* Brief
The data must be copied over exactly and in full.

• • • • • • •

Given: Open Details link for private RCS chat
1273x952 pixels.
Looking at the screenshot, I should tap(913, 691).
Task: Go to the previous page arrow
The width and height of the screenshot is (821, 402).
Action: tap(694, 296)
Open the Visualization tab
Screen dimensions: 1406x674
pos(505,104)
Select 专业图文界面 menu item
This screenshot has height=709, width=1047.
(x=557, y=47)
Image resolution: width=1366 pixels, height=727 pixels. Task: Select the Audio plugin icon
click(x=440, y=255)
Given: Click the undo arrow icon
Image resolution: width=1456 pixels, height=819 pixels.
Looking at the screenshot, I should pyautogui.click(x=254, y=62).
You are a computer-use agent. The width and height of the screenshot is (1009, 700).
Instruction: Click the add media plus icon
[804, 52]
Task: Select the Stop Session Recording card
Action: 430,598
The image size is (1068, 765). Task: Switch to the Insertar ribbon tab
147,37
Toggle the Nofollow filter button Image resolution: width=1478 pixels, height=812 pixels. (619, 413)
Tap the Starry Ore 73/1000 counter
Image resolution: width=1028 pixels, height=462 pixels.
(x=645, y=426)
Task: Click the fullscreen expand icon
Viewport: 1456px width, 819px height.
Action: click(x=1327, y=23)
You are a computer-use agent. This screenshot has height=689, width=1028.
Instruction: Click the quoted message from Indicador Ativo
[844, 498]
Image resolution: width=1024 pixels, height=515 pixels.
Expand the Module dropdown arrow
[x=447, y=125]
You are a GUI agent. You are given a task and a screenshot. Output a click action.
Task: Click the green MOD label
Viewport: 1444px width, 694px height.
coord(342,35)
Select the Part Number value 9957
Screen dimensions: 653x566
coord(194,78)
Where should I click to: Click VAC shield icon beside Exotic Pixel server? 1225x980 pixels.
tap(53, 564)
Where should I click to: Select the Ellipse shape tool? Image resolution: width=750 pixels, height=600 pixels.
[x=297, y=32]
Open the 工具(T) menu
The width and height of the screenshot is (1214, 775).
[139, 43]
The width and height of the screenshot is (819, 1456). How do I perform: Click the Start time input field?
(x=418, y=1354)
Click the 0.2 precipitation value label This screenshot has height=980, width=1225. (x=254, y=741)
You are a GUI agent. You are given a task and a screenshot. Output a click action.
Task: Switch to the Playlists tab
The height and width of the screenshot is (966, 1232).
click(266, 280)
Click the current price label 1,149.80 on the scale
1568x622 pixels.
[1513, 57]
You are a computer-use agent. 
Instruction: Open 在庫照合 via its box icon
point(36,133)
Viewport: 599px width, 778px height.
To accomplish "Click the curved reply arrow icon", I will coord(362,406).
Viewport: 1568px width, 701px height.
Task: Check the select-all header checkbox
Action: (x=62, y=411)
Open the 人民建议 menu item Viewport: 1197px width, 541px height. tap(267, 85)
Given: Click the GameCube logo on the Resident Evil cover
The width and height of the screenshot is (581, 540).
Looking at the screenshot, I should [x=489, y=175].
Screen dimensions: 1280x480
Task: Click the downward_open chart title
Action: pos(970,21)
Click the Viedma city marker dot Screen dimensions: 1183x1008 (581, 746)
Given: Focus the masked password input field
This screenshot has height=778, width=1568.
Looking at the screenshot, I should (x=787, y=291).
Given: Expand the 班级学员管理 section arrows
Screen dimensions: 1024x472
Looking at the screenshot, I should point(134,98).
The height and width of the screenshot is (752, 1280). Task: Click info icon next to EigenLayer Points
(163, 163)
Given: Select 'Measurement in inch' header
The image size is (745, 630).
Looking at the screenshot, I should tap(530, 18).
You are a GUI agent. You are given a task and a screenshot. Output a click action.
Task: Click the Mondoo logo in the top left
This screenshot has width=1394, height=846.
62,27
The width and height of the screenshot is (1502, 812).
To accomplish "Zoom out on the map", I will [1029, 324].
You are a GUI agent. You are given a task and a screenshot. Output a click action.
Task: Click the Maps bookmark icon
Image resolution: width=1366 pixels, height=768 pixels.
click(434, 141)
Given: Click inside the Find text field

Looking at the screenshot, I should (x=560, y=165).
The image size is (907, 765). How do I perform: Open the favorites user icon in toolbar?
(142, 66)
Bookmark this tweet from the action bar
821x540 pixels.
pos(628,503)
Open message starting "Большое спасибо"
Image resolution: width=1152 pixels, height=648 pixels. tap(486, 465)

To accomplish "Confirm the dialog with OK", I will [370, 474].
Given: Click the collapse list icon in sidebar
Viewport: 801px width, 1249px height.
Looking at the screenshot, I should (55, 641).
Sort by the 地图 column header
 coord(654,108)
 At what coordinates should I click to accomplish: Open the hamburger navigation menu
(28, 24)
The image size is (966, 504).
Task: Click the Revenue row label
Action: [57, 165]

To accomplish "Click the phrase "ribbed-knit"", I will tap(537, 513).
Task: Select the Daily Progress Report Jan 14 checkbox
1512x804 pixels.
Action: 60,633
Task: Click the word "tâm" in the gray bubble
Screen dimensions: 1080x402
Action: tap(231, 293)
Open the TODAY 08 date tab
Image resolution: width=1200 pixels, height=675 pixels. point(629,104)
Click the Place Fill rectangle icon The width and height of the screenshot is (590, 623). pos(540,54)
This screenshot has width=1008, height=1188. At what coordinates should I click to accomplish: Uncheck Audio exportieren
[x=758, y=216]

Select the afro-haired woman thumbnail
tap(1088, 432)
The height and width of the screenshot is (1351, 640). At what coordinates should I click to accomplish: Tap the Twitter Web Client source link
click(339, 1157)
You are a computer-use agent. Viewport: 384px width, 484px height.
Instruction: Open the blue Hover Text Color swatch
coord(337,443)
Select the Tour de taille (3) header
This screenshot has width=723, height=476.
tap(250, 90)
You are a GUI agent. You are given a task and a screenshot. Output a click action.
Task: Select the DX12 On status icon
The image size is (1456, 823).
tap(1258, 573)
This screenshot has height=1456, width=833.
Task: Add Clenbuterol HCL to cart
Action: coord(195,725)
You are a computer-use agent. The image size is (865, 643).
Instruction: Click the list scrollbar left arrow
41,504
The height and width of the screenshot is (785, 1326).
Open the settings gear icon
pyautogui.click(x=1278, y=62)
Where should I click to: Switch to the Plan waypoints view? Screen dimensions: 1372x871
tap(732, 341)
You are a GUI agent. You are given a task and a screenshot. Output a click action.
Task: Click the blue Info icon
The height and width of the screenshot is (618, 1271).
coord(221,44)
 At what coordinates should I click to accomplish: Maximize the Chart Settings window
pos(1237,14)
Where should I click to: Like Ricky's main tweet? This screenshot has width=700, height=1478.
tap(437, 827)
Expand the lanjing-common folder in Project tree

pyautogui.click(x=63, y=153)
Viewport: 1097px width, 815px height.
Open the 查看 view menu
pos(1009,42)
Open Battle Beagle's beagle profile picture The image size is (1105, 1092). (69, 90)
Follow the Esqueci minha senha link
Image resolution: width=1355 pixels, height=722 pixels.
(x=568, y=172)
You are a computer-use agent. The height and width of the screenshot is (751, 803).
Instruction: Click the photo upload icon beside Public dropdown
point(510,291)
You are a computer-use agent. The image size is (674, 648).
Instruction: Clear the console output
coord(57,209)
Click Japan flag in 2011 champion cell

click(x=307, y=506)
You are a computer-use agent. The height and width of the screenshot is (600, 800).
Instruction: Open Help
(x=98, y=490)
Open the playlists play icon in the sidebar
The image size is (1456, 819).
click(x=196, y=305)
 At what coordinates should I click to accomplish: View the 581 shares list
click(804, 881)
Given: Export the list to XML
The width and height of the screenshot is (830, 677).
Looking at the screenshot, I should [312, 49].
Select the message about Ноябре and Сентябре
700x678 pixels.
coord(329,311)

• • • • • • •

* Answer
Given: Open Details link for private RCS chat
1273x952 pixels.
Looking at the screenshot, I should tap(913, 691).
Task: Go to the previous page arrow
The width and height of the screenshot is (821, 402).
Action: tap(694, 296)
Open the Visualization tab
Screen dimensions: 1406x674
pos(505,104)
Select 专业图文界面 menu item
This screenshot has height=709, width=1047.
(x=557, y=47)
Image resolution: width=1366 pixels, height=727 pixels. Task: Select the Audio plugin icon
click(x=440, y=255)
Given: Click the undo arrow icon
Image resolution: width=1456 pixels, height=819 pixels.
Looking at the screenshot, I should pyautogui.click(x=254, y=62).
You are a computer-use agent. The width and height of the screenshot is (1009, 700).
Instruction: Click the add media plus icon
[804, 52]
Task: Select the Stop Session Recording card
Action: 430,598
The image size is (1068, 765). Task: Switch to the Insertar ribbon tab
147,37
Toggle the Nofollow filter button Image resolution: width=1478 pixels, height=812 pixels. (619, 413)
Tap the Starry Ore 73/1000 counter
Image resolution: width=1028 pixels, height=462 pixels.
(x=645, y=426)
Task: Click the fullscreen expand icon
Viewport: 1456px width, 819px height.
Action: click(x=1327, y=23)
You are a computer-use agent. This screenshot has height=689, width=1028.
Instruction: Click the quoted message from Indicador Ativo
[844, 498]
Image resolution: width=1024 pixels, height=515 pixels.
Expand the Module dropdown arrow
[x=447, y=125]
You are a GUI agent. You are given a task and a screenshot. Output a click action.
Task: Click the green MOD label
Viewport: 1444px width, 694px height.
coord(342,35)
Select the Part Number value 9957
Screen dimensions: 653x566
coord(194,78)
Where should I click to: Click VAC shield icon beside Exotic Pixel server? 1225x980 pixels.
tap(53, 564)
Where should I click to: Select the Ellipse shape tool? Image resolution: width=750 pixels, height=600 pixels.
[x=297, y=32]
Open the 工具(T) menu
The width and height of the screenshot is (1214, 775).
[139, 43]
The width and height of the screenshot is (819, 1456). How do I perform: Click the Start time input field?
(x=418, y=1354)
Click the 0.2 precipitation value label This screenshot has height=980, width=1225. (x=254, y=741)
You are a GUI agent. You are given a task and a screenshot. Output a click action.
Task: Switch to the Playlists tab
The height and width of the screenshot is (966, 1232).
click(266, 280)
Click the current price label 1,149.80 on the scale
1568x622 pixels.
[1513, 57]
You are a computer-use agent. 
Instruction: Open 在庫照合 via its box icon
point(36,133)
Viewport: 599px width, 778px height.
To accomplish "Click the curved reply arrow icon", I will coord(362,406).
Viewport: 1568px width, 701px height.
Task: Check the select-all header checkbox
Action: (x=62, y=411)
Open the 人民建议 menu item Viewport: 1197px width, 541px height. tap(267, 85)
Given: Click the GameCube logo on the Resident Evil cover
The width and height of the screenshot is (581, 540).
Looking at the screenshot, I should [x=489, y=175].
Screen dimensions: 1280x480
Task: Click the downward_open chart title
Action: pos(970,21)
Click the Viedma city marker dot Screen dimensions: 1183x1008 (581, 746)
Given: Focus the masked password input field
This screenshot has height=778, width=1568.
Looking at the screenshot, I should (x=787, y=291).
Given: Expand the 班级学员管理 section arrows
Screen dimensions: 1024x472
Looking at the screenshot, I should point(134,98).
The height and width of the screenshot is (752, 1280). Task: Click info icon next to EigenLayer Points
(163, 163)
Given: Select 'Measurement in inch' header
The image size is (745, 630).
Looking at the screenshot, I should tap(530, 18).
You are a GUI agent. You are given a task and a screenshot. Output a click action.
Task: Click the Mondoo logo in the top left
This screenshot has width=1394, height=846.
62,27
The width and height of the screenshot is (1502, 812).
To accomplish "Zoom out on the map", I will [1029, 324].
You are a GUI agent. You are given a task and a screenshot. Output a click action.
Task: Click the Maps bookmark icon
Image resolution: width=1366 pixels, height=768 pixels.
click(434, 141)
Given: Click inside the Find text field

Looking at the screenshot, I should (x=560, y=165).
The image size is (907, 765). How do I perform: Open the favorites user icon in toolbar?
(142, 66)
Bookmark this tweet from the action bar
821x540 pixels.
pos(628,503)
Open message starting "Большое спасибо"
Image resolution: width=1152 pixels, height=648 pixels. tap(486, 465)

To accomplish "Confirm the dialog with OK", I will [370, 474].
Given: Click the collapse list icon in sidebar
Viewport: 801px width, 1249px height.
Looking at the screenshot, I should (55, 641).
Sort by the 地图 column header
 coord(654,108)
 At what coordinates should I click to accomplish: Open the hamburger navigation menu
(28, 24)
The image size is (966, 504).
Task: Click the Revenue row label
Action: [57, 165]

To accomplish "Click the phrase "ribbed-knit"", I will tap(537, 513).
Task: Select the Daily Progress Report Jan 14 checkbox
1512x804 pixels.
Action: 60,633
Task: Click the word "tâm" in the gray bubble
Screen dimensions: 1080x402
Action: tap(231, 293)
Open the TODAY 08 date tab
Image resolution: width=1200 pixels, height=675 pixels. point(629,104)
Click the Place Fill rectangle icon The width and height of the screenshot is (590, 623). pos(540,54)
This screenshot has width=1008, height=1188. At what coordinates should I click to accomplish: Uncheck Audio exportieren
[x=758, y=216]

Select the afro-haired woman thumbnail
tap(1088, 432)
The height and width of the screenshot is (1351, 640). At what coordinates should I click to accomplish: Tap the Twitter Web Client source link
click(339, 1157)
You are a computer-use agent. Viewport: 384px width, 484px height.
Instruction: Open the blue Hover Text Color swatch
coord(337,443)
Select the Tour de taille (3) header
This screenshot has width=723, height=476.
tap(250, 90)
You are a GUI agent. You are given a task and a screenshot. Output a click action.
Task: Select the DX12 On status icon
The image size is (1456, 823).
tap(1258, 573)
This screenshot has height=1456, width=833.
Task: Add Clenbuterol HCL to cart
Action: coord(195,725)
You are a computer-use agent. The image size is (865, 643).
Instruction: Click the list scrollbar left arrow
41,504
The height and width of the screenshot is (785, 1326).
Open the settings gear icon
pyautogui.click(x=1278, y=62)
Where should I click to: Switch to the Plan waypoints view? Screen dimensions: 1372x871
tap(732, 341)
You are a GUI agent. You are given a task and a screenshot. Output a click action.
Task: Click the blue Info icon
The height and width of the screenshot is (618, 1271).
coord(221,44)
 At what coordinates should I click to accomplish: Maximize the Chart Settings window
pos(1237,14)
Where should I click to: Like Ricky's main tweet? This screenshot has width=700, height=1478.
tap(437, 827)
Expand the lanjing-common folder in Project tree

pyautogui.click(x=63, y=153)
Viewport: 1097px width, 815px height.
Open the 查看 view menu
pos(1009,42)
Open Battle Beagle's beagle profile picture The image size is (1105, 1092). (69, 90)
Follow the Esqueci minha senha link
Image resolution: width=1355 pixels, height=722 pixels.
(x=568, y=172)
You are a computer-use agent. The height and width of the screenshot is (751, 803).
Instruction: Click the photo upload icon beside Public dropdown
point(510,291)
You are a computer-use agent. The image size is (674, 648).
Instruction: Clear the console output
coord(57,209)
Click Japan flag in 2011 champion cell

click(x=307, y=506)
You are a computer-use agent. The height and width of the screenshot is (600, 800).
Instruction: Open Help
(x=98, y=490)
Open the playlists play icon in the sidebar
The image size is (1456, 819).
click(x=196, y=305)
 At what coordinates should I click to accomplish: View the 581 shares list
click(804, 881)
Given: Export the list to XML
The width and height of the screenshot is (830, 677).
Looking at the screenshot, I should [312, 49].
Select the message about Ноябре and Сентябре
700x678 pixels.
coord(329,311)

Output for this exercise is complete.